According to the Population projection of Ethiopia for all regions at the woreda level from 2014 to 2017, the total population of the town is estimated to be 96,973 (47,220 females and 49,753 males)) [19].

The town has one specialized Hospital, three Health centers, six private clinics, and six health posts. All public health institutions and three private clinics provide ANC and family planning services.

Source and study population

All pregnant women who had antenatal care follow-up at Debre tabor town public health institutions and all pregnant women who had antenatal care follow-up at Debre tabor town public health institutions during the data collection period were the source population and study population respectively.

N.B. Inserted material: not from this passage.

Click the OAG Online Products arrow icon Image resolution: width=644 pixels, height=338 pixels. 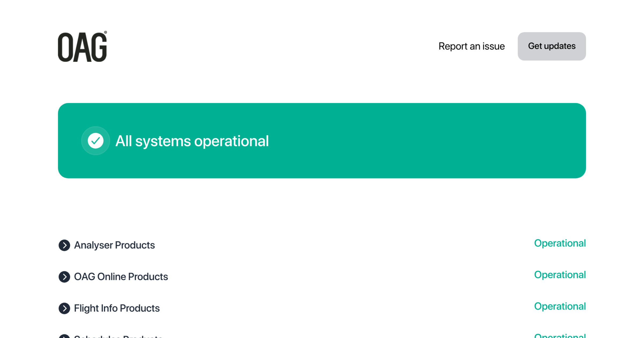click(64, 277)
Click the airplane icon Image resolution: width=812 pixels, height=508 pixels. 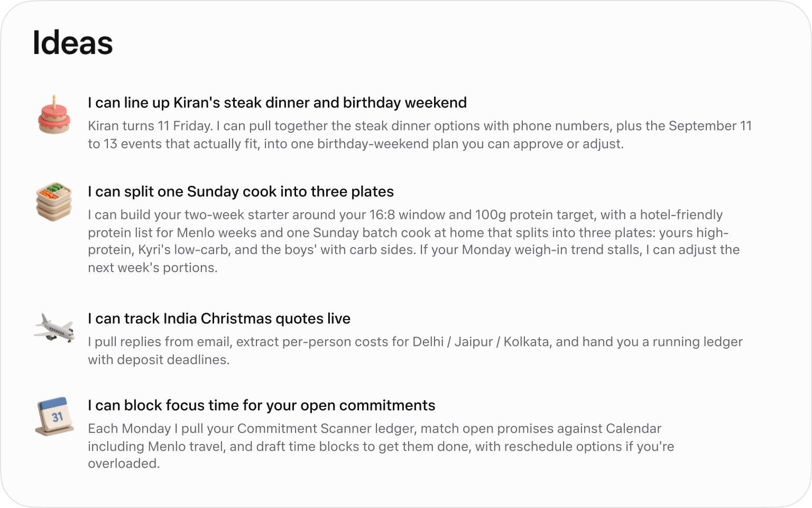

Inclusion and exclusion criteria

Inclusion criteria

All pregnant women attending antenatal care at Debretabor town public health institutions were included in the study.

Exclusion criteria

Women who were seriously ill and were attending ANC at Debretabor town public health institutions during the data collection period were proposed as exclusion criteria but we did not get such participants during the data collection period.

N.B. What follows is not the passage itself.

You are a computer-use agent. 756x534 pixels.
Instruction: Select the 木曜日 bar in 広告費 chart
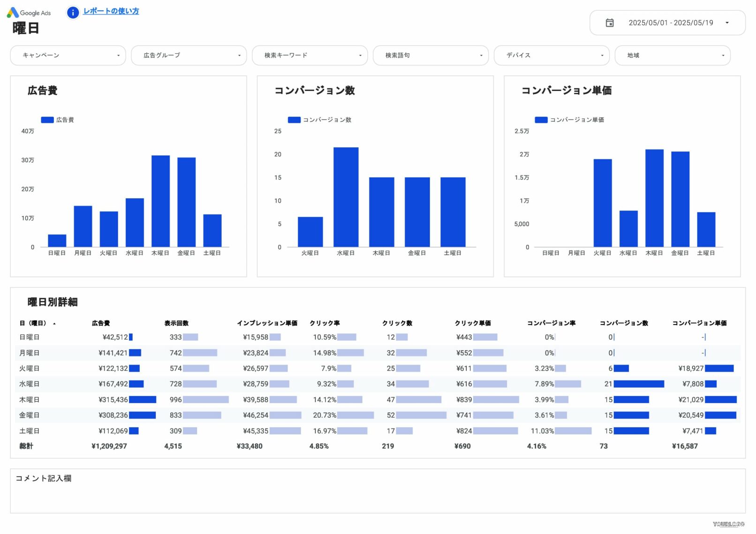(160, 202)
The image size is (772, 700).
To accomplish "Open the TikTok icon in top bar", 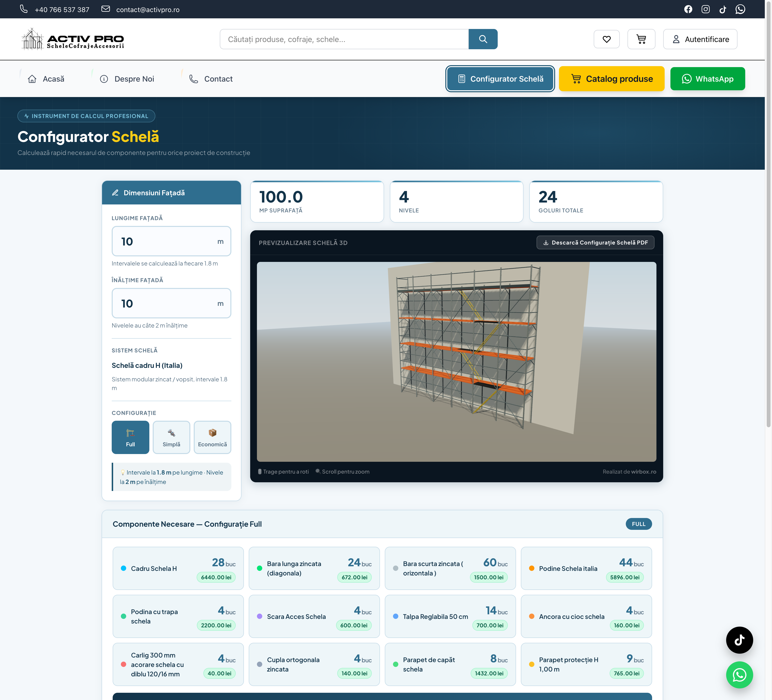I will [723, 9].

Sample size determination and procedure

The single population proportion formula was used to calculate the sample size for the first objective by talking a prevalence level of 49% [17]. With the assumption of a 95%, confidence level, and a 5% margin of error.

n = (Z ά/2)2 p (1-p)/d2.

n = (1.96)2 *0.49(1–0.49)/ (0.05)2 = 384.0.

By adding a 10%, non-response rate the sample size was 422.4 = 423.

The single population proportion formula was used to calculate the sample size for the second objective by talking prevalence level of 49.4%(17).

n = (Z ά/2)2 p (1-p)/d2.

n = (1.96)2 *0.494(1–0.494)/ (0.05)2 = 384.4.

By adding a 10%, non-response rate the total sample size was 422.84 = 423.

Then the final sample size was found to be 423.

Where:

n = the required Sample size.

p = prevalence of knowledge about PPIUCD (49% or P = 0.49) and prevalence of attitude towards PPIUCD (49.4% or p = 0.494).

Z = the value of the standard normal curve score corresponding to the given Confidence interval of 1.96.

d = the permissible Margin of error of 5%.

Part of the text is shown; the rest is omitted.